(Beginning of DATA)
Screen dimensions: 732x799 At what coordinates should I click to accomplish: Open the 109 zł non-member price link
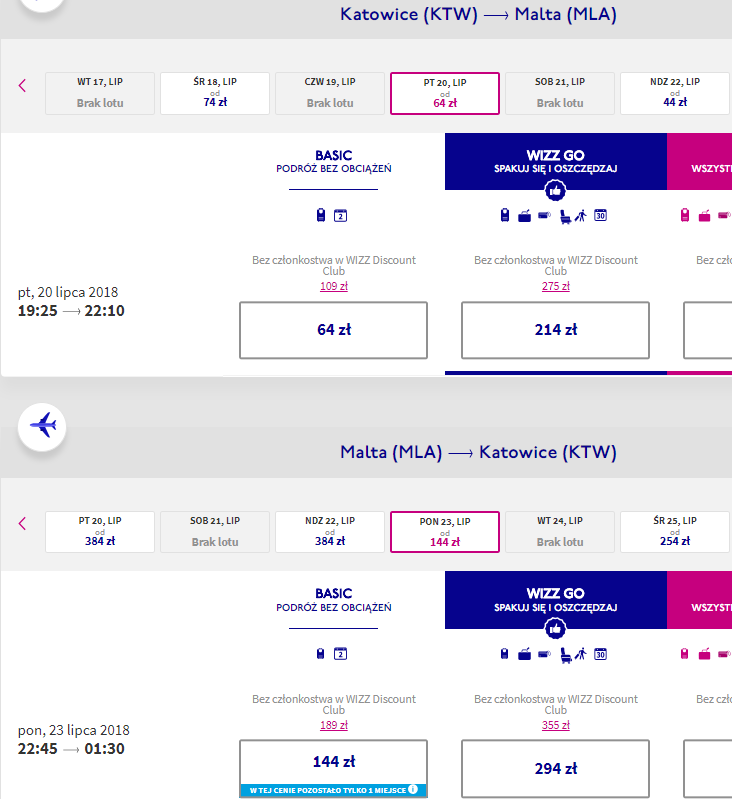point(334,286)
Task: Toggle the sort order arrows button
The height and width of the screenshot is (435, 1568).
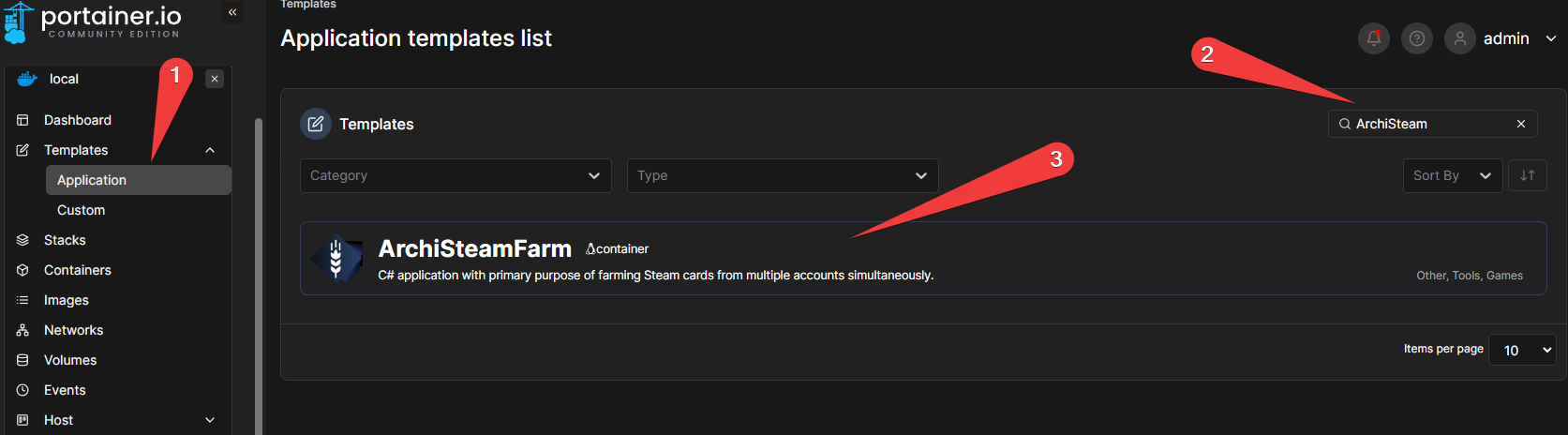Action: (1527, 175)
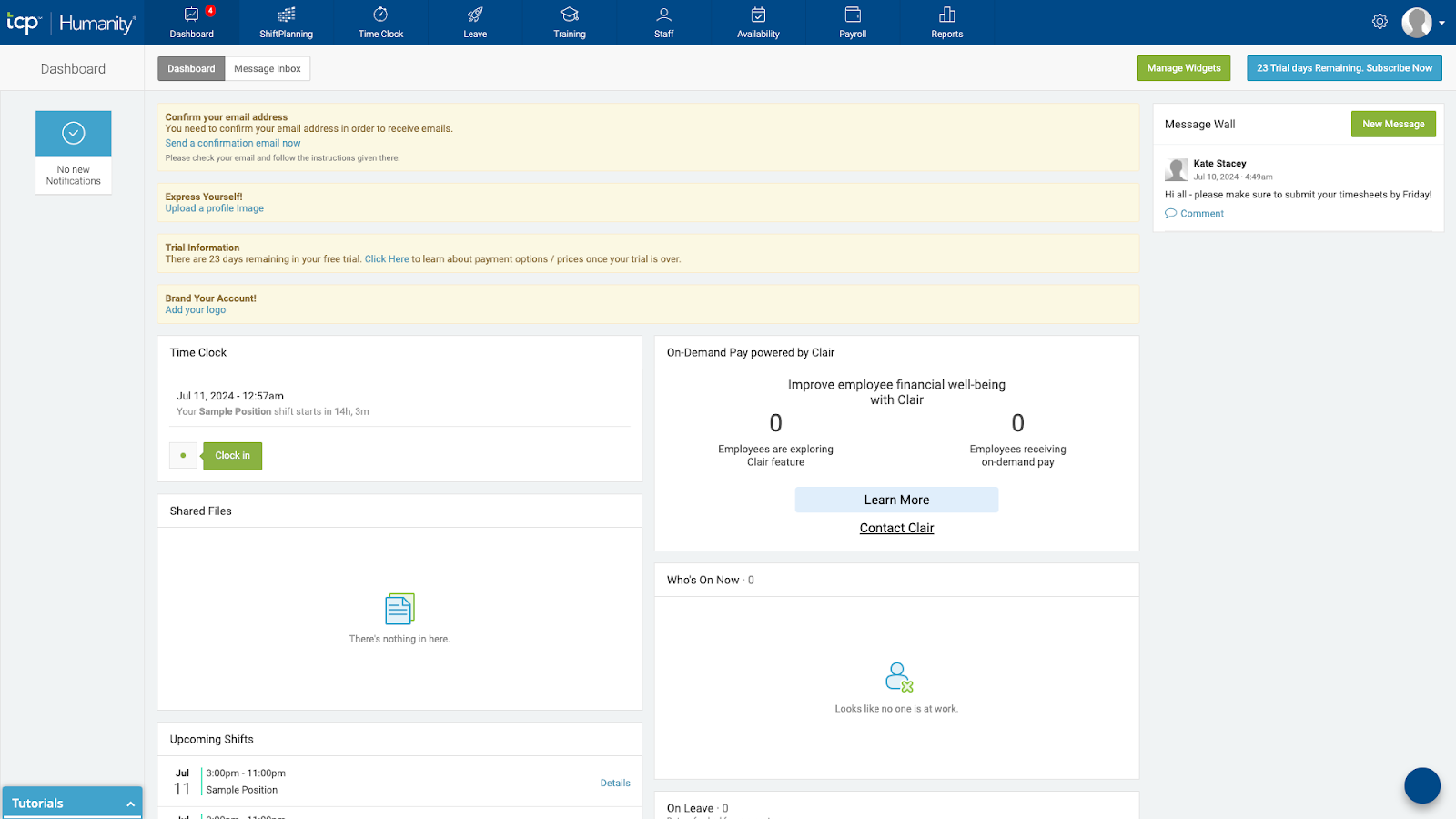This screenshot has height=819, width=1456.
Task: Click the round blue chat bubble
Action: (1421, 785)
(End of DATA)
PROBLEM REQUIREMENTS ▸ Leave out the images and transcribe all the records exactly.

RESPONSE TO THIS TASK ▸
Screen dimensions: 732x799 At what coordinates should I click to accomplish: Open the 109 zł non-member price link
point(334,286)
Task: Toggle the sort order arrows button
The height and width of the screenshot is (435, 1568).
Action: (1527, 175)
This screenshot has height=819, width=1456.
Task: Click the round blue chat bubble
Action: (1421, 785)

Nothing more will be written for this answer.